Selected text.
==========

Worked example: salary from ₹40,000 to ₹50,000
- Find the absolute increase. 50,000 − 40,000 = ₹10,000.
- Divide by the starting value. 10,000 ÷ 40,000 = 0.25.
- Multiply by 100. 0.25 × 100 = 25% increase.
If you want to verify, compute the new value back: 40,000 × 1.25 = 50,000. The reverse-check is a great habit when you're sense-testing percentage results.
How to use this calculator
- Enter the starting value — the original number you're measuring the change from.
- Enter the final value — the new number after the change.
- Read the percentage increase shown instantly. A positive result is an increase; a negative result is a decrease.
Units don't matter — you can use rupees, dollars, kilograms, users, page views, anything. Just keep both numbers in the same unit.
Quick reference: common percentage increases
| Starting Value | Final Value | Absolute Increase | Percentage Increase |
|---|---|---|---|
| 100 | 110 | 10 | 10% |
| 100 | 125 | 25 | 25% |
| 100 | 150 | 50 | 50% |
| 100 | 200 | 100 | 100% (doubled) |
| 100 | 300 | 200 | 200% (tripled) |
| 500 | 525 | 25 | 5% |
| 1,000 | 1,150 | 150 | 15% |
| 40,000 | 50,000 | 10,000 | 25% |
| 1,00,000 | 1,12,000 | 12,000 | 12% |
Real-world uses of percentage increase
- Salary hikes. "I got a 12% increment" is the standard way to express a raise — and it lets you compare raises across employees and companies regardless of base salary.

==========

Tasks.
1) Please return the part of the percentage increase text between "If you want" and "sense-testing percentage results.", inclusive, copied word for word.
2) Take the percentage increase text further, starting after its last sentence.
The records that come next are separate material and have no connection to the percentage increase text.

==========

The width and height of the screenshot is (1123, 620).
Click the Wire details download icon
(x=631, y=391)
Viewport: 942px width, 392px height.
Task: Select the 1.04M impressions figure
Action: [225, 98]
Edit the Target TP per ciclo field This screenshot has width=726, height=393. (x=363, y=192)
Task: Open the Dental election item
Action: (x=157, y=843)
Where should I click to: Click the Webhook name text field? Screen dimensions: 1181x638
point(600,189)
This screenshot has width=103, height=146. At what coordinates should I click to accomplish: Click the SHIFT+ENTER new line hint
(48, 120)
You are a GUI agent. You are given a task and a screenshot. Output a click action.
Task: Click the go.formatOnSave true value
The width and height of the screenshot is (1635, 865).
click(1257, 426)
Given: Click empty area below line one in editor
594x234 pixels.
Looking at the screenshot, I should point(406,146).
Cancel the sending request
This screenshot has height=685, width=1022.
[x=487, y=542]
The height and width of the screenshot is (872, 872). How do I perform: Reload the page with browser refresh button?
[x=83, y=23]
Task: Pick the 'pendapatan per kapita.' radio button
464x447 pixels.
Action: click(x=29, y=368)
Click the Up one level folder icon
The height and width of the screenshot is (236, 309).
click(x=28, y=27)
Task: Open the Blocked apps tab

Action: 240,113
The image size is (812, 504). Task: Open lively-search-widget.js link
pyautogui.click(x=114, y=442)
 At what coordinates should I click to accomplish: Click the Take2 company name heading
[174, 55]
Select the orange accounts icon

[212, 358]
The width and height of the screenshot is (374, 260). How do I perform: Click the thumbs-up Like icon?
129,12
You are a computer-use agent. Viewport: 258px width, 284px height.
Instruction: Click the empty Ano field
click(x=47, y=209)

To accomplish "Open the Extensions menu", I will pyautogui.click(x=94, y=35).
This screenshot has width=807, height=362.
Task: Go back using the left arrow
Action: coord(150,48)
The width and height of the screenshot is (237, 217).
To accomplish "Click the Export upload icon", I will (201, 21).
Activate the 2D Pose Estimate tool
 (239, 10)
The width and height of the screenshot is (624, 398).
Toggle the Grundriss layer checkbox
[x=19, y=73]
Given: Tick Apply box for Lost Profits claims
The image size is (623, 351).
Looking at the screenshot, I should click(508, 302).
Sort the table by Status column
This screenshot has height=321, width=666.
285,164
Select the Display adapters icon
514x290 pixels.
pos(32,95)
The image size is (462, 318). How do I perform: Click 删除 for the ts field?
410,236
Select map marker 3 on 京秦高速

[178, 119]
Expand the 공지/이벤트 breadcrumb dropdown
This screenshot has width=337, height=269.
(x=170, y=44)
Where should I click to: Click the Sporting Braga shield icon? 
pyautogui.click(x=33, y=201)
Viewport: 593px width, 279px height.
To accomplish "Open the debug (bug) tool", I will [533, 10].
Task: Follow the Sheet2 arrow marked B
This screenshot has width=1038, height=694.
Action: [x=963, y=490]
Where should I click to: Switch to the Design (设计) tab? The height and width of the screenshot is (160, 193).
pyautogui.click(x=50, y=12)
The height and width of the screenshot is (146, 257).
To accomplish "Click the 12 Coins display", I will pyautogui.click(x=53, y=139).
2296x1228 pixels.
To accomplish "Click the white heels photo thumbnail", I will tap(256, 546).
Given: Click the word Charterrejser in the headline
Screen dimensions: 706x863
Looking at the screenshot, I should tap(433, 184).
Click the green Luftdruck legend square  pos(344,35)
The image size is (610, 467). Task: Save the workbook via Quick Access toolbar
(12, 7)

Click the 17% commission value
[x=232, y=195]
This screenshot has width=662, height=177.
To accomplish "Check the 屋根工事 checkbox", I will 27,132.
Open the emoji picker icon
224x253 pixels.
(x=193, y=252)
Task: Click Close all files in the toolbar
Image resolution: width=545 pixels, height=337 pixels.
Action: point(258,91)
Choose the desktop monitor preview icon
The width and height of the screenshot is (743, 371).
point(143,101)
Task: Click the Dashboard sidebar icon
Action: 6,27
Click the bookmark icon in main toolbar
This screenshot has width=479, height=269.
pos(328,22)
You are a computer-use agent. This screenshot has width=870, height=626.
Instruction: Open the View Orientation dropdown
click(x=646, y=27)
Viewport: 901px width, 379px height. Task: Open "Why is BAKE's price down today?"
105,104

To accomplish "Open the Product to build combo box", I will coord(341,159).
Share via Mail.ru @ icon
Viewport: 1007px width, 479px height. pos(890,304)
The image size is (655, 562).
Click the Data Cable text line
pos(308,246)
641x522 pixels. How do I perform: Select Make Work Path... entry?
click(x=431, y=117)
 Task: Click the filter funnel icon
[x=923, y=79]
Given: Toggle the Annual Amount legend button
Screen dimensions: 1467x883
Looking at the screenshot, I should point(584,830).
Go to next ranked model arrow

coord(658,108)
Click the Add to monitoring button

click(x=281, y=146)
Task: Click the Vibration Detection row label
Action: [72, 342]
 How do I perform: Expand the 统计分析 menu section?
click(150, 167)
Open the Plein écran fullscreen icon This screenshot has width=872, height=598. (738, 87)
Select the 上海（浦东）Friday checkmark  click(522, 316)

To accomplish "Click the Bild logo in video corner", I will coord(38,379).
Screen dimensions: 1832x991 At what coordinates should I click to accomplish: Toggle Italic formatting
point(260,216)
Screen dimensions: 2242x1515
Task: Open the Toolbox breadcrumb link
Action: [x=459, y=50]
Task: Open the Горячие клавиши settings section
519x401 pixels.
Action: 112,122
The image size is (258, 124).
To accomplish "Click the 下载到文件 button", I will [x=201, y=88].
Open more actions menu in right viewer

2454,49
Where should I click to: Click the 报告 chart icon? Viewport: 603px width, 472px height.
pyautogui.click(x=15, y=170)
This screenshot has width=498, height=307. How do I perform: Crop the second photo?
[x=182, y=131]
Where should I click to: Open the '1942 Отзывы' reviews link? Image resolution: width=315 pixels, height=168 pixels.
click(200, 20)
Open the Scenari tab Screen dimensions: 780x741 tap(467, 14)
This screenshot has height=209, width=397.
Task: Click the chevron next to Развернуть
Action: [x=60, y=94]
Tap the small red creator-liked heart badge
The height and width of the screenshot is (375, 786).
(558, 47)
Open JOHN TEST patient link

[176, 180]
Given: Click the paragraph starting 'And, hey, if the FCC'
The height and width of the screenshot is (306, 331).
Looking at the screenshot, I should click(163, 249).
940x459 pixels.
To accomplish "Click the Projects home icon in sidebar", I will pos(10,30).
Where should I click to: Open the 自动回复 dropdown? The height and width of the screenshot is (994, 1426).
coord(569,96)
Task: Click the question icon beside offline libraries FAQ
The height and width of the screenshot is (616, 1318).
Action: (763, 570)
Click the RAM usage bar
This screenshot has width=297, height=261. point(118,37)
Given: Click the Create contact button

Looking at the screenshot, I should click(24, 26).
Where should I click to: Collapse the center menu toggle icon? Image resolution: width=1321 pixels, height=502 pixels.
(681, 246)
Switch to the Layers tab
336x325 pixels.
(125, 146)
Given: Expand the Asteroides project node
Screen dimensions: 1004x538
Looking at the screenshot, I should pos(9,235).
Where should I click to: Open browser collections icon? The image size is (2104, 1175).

==========

The answers.
1)
If you want to verify, compute the new value back: 40,000 × 1.25 = 50,000. The reverse-check is a great habit when you're sense-testing percentage results.

2)
- Price changes & inflation. Consumer Price Index and Wholesale Price Index are published as year-on-year percentage increases. A 5.5% inflation rate means the average price of a basket of goods rose 5.5% compared to last year.
- Investment returns. Equity returns, cryptocurrency moves, and gold price changes are quoted as percentage increases for the same comparability reason — compare to our CAGR Calculator for annualized investment growth.
- Business revenue. Quarterly earnings reports describe "revenue growth of 18% YoY" — investors care more about the rate than the absolute number.
- Population growth. Country and city population stats are described as growth rates (e.g. India's population grew ~0.92% in 2024).
- Web analytics & marketing. "Our traffic grew 47% MoM" — the standard way SaaS, e-commerce, and media companies report performance.
- Tax slab comparison. A move from a 20% to 30% slab is a 50% increase in the marginal rate, not a 10% increase — a distinction that trips up many people.
Three quick scenarios
Scenario 1 — Salary appraisal
Aanya's CTC rose from ₹6,00,000 to ₹7,20,000. Percentage increase = (7,20,000 − 6,00,000) ÷ 6,00,000 × 100 = 20% raise. Above the typical Indian appraisal average of 9–11% — she's outperforming the cohort.
Scenario 2 — Product price hike
A SaaS tool raises its monthly subscription from $29 to $39. Percentage increase = (39 − 29) ÷ 29 × 100 ≈ 34.5%. Significant — customers are likely to push back at this magnitude.
Scenario 3 — Population growth
A city's population grew from 8,40,000 to 9,12,000 over five years. Total increase = 72,000. Percentage increase = 72,000 ÷ 8,40,000 × 100 ≈ 8.57% over 5 years — which translates to an annual growth rate of about 1.66% (use CAGR, not simple division, for annualized rates).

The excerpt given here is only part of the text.